Analizando la penalización relacionada a las drogas desde el punto de vista del derecho penal liberal, Muñoz Nava asegura que, si bien no exenta de graves riesgos, la utilización de drogas y por lo tanto su producción y venta no constituyen por sí mismas conductas dañosas, y su marginación de la legalidad representa un grave atentado a los principios éticos que sustentan al derecho como eje de las relaciones sociales pacíficas.

A partir de esta tesis, demuestra que la legislación penal en materia de delitos contra la salud presenta serias dificultades desde el punto de vista dogmático, ya que de acuerdo al artículo 193 del título séptimo, capítulo I del Código Penal para el Distrito Federal en materia común y para toda la república en materia federal sobre producción, tenencia, tráfico, proselitismo y otros actos en materia de narcóticos “se consideran narcóticos a los estupefacientes, psicotrópicos y demás sustancias o vegetales que determinen la Ley General de Salud, los convenios y tratados internacionales de observancia obligatoria en México y los que señalen las demás disposiciones legales aplicables en la materia.

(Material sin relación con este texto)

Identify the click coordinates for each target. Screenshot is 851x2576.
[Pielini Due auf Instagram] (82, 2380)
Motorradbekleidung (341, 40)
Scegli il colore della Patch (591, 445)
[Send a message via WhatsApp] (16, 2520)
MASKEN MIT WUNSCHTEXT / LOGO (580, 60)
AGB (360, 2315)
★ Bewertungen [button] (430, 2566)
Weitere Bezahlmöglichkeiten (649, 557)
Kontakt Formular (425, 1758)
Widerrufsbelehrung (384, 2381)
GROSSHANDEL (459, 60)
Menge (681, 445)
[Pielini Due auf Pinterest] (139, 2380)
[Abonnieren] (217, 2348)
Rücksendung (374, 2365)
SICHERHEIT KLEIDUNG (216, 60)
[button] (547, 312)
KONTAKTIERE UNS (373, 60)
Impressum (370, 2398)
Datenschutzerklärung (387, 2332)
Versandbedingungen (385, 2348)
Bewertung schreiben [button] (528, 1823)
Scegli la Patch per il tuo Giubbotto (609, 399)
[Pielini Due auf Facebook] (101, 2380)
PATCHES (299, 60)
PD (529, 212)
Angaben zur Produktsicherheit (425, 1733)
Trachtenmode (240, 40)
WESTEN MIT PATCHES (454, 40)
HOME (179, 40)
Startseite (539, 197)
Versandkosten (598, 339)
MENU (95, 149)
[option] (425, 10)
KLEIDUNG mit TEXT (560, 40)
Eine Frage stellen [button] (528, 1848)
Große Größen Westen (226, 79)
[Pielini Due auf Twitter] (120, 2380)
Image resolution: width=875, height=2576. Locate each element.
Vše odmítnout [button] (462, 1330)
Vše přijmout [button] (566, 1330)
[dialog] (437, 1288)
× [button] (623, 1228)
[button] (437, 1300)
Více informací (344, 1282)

Para los efectos de este capítulo, son punibles las conductas que se relacionan con los estupefacientes, psicotrópicos y demás sustancias previstos en los artículos 237, 245, fracciones I, II y III y 284 de la Ley General de Salud, que constituyen un problema grave para la salud pública.

Guerra vs narcotráfico

El juzgador, al individualizar la pena o la medida de seguridad a imponer por la comisión de algún delito previsto en este capítulo, tomará en cuenta, además de lo establecido en los capítulos 51 y 52, la cantidad y la especie del narcótico que se trate, así como la menor o mayor lesión o puesta en peligro de la salud pública y las condiciones personales del autor o partícipe del hecho o la reincidencia en su caso.

Los narcóticos empleados en la comisión de los delitos a que se refiere este capítulo, se pondrán a disposición de la autoridad sanitaria federal, la que procederá de acuerdo con las disposiciones o leyes de la materia y su aprovechamiento lícito o a su destrucción.

Tratándose de instrumentos y vehículos utilizados para cometer los delitos considerados en este capítulo, así como de objetos y productos de estos delitos, cualquiera que sea la naturaleza de dichos bienes, se estará a lo dispuesto en los artículos 40 y 41. Para este fin el Ministerio público dispondrá durante la averiguación previa el aseguramiento que corresponda y el destino procedente en apoyo a la procuraduría de justicia, o lo solicitará en el proceso, y promoverá el decomiso para que los bienes de que se trate o su producto se destinen a la impartición de justicia, o bien, promoverá en su caso, la suspensión y la privación de derechos agrarios o de otra índole, ante las autoridades que resulten competentes conforme a las normas aplicadas.

A unos cuantos meses de cumplir la mitad de su mandato, las cuentas no favorecen al gobierno del presidente Felipe Calderón y ahí están los resultados electorales recientes que le propinaron una de las más espectaculares derrotadas a su partido que centró la publicidad de su campaña en la lucha contra el crimen organizado, tema rechazado contundentemente en las urnas por los electores. Funcionarios de la actual administración reconocieron recientemente que la estructura financiera y organizacional del crimen organizado no ha sido tocada en los tres años recientes.

Queda muy claro que el consumo de drogas, con ciertas restricciones, no está penado en México pero los legisladores le quedaron a deber a la sociedad al no tocar  la despenalización de la producción y distribución en lasque se sostiene el impresionante poderío económico, armamentista  y logístico del imperio de las drogas en el continente americano.

Tarde o temprano, los gobiernos tendrán que abordar conjunta y continentalmente el tema de la legalización. No hay salida más barata.